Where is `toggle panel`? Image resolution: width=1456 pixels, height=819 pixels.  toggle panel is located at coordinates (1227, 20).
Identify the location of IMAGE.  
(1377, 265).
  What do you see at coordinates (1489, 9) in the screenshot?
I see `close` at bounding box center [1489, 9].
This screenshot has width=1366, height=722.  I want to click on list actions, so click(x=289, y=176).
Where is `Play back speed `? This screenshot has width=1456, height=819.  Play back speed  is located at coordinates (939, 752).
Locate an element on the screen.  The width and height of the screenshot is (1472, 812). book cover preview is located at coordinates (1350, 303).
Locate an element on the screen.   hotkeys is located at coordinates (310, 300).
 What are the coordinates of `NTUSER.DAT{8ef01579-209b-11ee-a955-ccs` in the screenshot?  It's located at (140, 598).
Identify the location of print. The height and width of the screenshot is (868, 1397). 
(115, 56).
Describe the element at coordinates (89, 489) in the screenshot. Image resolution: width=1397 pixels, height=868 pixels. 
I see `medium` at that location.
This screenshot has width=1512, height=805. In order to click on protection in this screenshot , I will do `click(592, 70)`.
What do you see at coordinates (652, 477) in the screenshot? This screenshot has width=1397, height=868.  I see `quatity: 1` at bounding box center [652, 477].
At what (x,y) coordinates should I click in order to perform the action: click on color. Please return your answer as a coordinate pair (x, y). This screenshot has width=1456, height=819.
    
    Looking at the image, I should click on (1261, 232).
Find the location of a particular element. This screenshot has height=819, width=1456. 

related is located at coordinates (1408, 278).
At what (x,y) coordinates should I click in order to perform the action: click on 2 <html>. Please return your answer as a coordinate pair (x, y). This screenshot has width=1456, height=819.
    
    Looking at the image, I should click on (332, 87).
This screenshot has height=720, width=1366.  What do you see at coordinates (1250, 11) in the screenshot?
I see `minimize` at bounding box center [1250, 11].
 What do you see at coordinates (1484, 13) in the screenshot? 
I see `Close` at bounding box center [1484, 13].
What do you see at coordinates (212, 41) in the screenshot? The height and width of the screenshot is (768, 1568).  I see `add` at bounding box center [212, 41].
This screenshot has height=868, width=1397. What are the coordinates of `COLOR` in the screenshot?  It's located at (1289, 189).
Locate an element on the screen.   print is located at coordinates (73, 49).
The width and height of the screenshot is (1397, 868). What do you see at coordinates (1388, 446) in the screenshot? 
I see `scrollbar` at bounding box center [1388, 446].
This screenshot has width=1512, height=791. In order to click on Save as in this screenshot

◆ Work required ◆
Render the material above as a JSON array of strings, one string for each line, omitting blank lines.

◆ Reply to the exercise ◆
[
  "Where is `toggle panel`? Image resolution: width=1456 pixels, height=819 pixels.  toggle panel is located at coordinates (1227, 20).",
  "Identify the location of IMAGE.  ",
  "(1377, 265).",
  "  What do you see at coordinates (1489, 9) in the screenshot?",
  "I see `close` at bounding box center [1489, 9].",
  "This screenshot has width=1366, height=722.  I want to click on list actions, so click(x=289, y=176).",
  "Where is `Play back speed `? This screenshot has width=1456, height=819.  Play back speed  is located at coordinates (939, 752).",
  "Locate an element on the screen.  The width and height of the screenshot is (1472, 812). book cover preview is located at coordinates (1350, 303).",
  "Locate an element on the screen.   hotkeys is located at coordinates (310, 300).",
  " What are the coordinates of `NTUSER.DAT{8ef01579-209b-11ee-a955-ccs` in the screenshot?  It's located at (140, 598).",
  "Identify the location of print. The height and width of the screenshot is (868, 1397). ",
  "(115, 56).",
  "Describe the element at coordinates (89, 489) in the screenshot. Image resolution: width=1397 pixels, height=868 pixels. ",
  "I see `medium` at that location.",
  "This screenshot has width=1512, height=805. In order to click on protection in this screenshot , I will do `click(592, 70)`.",
  "What do you see at coordinates (652, 477) in the screenshot? This screenshot has width=1397, height=868.  I see `quatity: 1` at bounding box center [652, 477].",
  "At what (x,y) coordinates should I click in order to perform the action: click on color. Please return your answer as a coordinate pair (x, y). This screenshot has width=1456, height=819.",
  "    Looking at the image, I should click on (1261, 232).",
  "Find the location of a particular element. This screenshot has height=819, width=1456. ",
  "related is located at coordinates (1408, 278).",
  "At what (x,y) coordinates should I click in order to perform the action: click on 2 <html>. Please return your answer as a coordinate pair (x, y). This screenshot has width=1456, height=819.",
  "    Looking at the image, I should click on (332, 87).",
  "This screenshot has height=720, width=1366.  What do you see at coordinates (1250, 11) in the screenshot?",
  "I see `minimize` at bounding box center [1250, 11].",
  " What do you see at coordinates (1484, 13) in the screenshot? ",
  "I see `Close` at bounding box center [1484, 13].",
  "What do you see at coordinates (212, 41) in the screenshot? The height and width of the screenshot is (768, 1568).  I see `add` at bounding box center [212, 41].",
  "This screenshot has height=868, width=1397. What are the coordinates of `COLOR` in the screenshot?  It's located at (1289, 189).",
  "Locate an element on the screen.   print is located at coordinates (73, 49).",
  "The width and height of the screenshot is (1397, 868). What do you see at coordinates (1388, 446) in the screenshot? ",
  "I see `scrollbar` at bounding box center [1388, 446].",
  "This screenshot has width=1512, height=791. In order to click on Save as in this screenshot"
]